How good is R.A. Dickey? Nationals’ fans may well have silently scoffed at his last outing, when he tamed the St. Louis Cardinals: the Cardinals are one of the best hitting teams in baseball, to be sure, but that gem was at home — and besides, the Cardinals were struggling.
But Dickey brought his knuckler to Nationals Park today, and the Nationals responded with even fewer hits than the Redbirds, as Dickey and the New York Metropolitans downed the Washington Nationals, 3-1. It all seemed too easy. Dickey threw 7.1 scoreless innings, and has now thrown 24.2 scoreless innings in a row, while upping his record to 9-1. Like Gio Gonzalez, he’s All Star bound.
“I’ve seen some knuckleballers that will throw a hard knuckleball, but his is about as hard as I’ve ever seen,” Nationals manager Davey Johnson said of Dickey. “He has variations off it, it goes down to 67 mph when he wants to just float it up there. It’s almost like a curveball. The one he uses mostly, and I think he has the best command of, is that hard knuckleball. It just kind of comes up there and wobbles. That’s the one we had the most trouble with today.”

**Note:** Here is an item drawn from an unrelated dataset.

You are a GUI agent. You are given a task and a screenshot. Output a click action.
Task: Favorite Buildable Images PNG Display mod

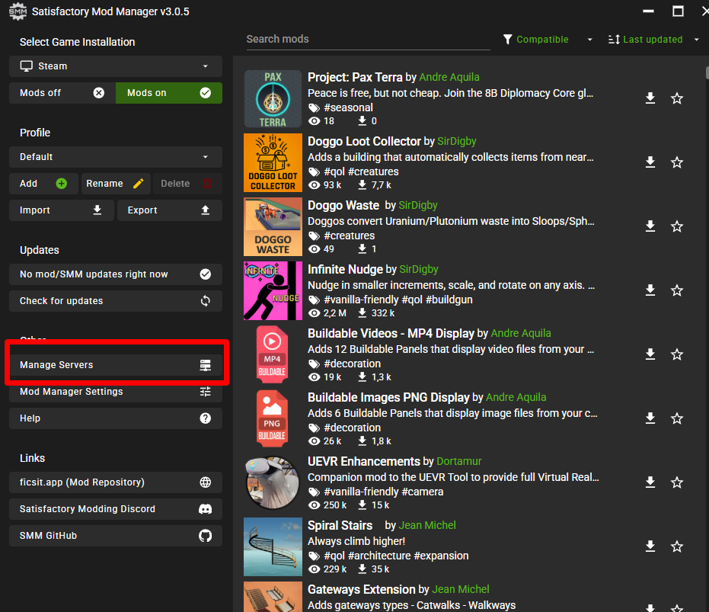(x=676, y=418)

Dickey’s performance stood in contrast to that of Nationals’ starter Chien-Ming Wang, who struggled to get through the Mets line-up. He loaded the bases twice, and while his line score looks respectable, skipper Davey Johnson said that the sinker baller was having problems with his mechanics. “I liked his arm strength and everything,” Johnson said. “He’s having a little problem, he gets to the side of the ball. He doesn’t stay on top of it. Sometimes he gets out of the slot that he needs to be in. When he stays in that slot, his stuff is outstanding. It’s just a consistency thing with him.”
Lucas Duda was the biggest problem for Wang, who gave up a home run to him in the fifth inning with one on. It was all that the Mets would need, though Ryan Zimmerman brought the Anacostia Nine within two runs in the ninth inning with his third home run of the year.
The Wisdom Of Section 1-2-9: Sometimes the fans in Section 129 are not so wise. Today was the second visit this year of “Mrs. Absolutely, Fabulous” — who comes down from Philadelphia with her husband to visit friends and take in a Nats game. “Isn’t this weather just perfect?” she asked, when she arrived (just on time — in the fifth inning). “It’s absolutely fabulous.”
“You’ll have to behave yourself here,” her husband said. “This isn’t Philadelphia. It’s Washington, they’re civilized here.” This brought general laughter. “Absolutely,” she said, “and we all do.” And more laughter. She was up then, in the 6th and cheering, but for the wrong team. “The Mets are in blue,” a companion said, and she responded. “Oh, of course, how silly of me.”
The regulars looked on, and listened in, in silence and awe. Mrs. Absolutely, Fabulous got lost in the 8th inning, or so at least a group of us onlookers surmised. She’d been gone for well over an inning, “just to get a coke, whew . . . I’m so thirsty,” she announced to everyone. And she then disappeared. But no one among her friends seemed concerned.
She returned finally, shaking her head. “They should have the sections better marked,” she said, but then followed that with this. “I forgot the number.” She waved it all away, returning to her chipper self. “Have you seen this place?” she asked. “It’s just fabulous. And so big.” A clean line shot single to right got her attention. “Now why didn’t that fielder throw it to first?” she asked.
Her husband explained that the right fielder wouldn’t have had a chance of getting the runner. “Well, I guess not,” she said, “because he didn’t even try.” She then picked up on her conversation with her friends from where it left off. Tom Gorzelanny could have been struck by lightening and she wouldn’t have noticed. But the Ryan Zimmerman home run in the 9th got her attention. “Fabulous,” she intoned. “Absolutely fabulous.”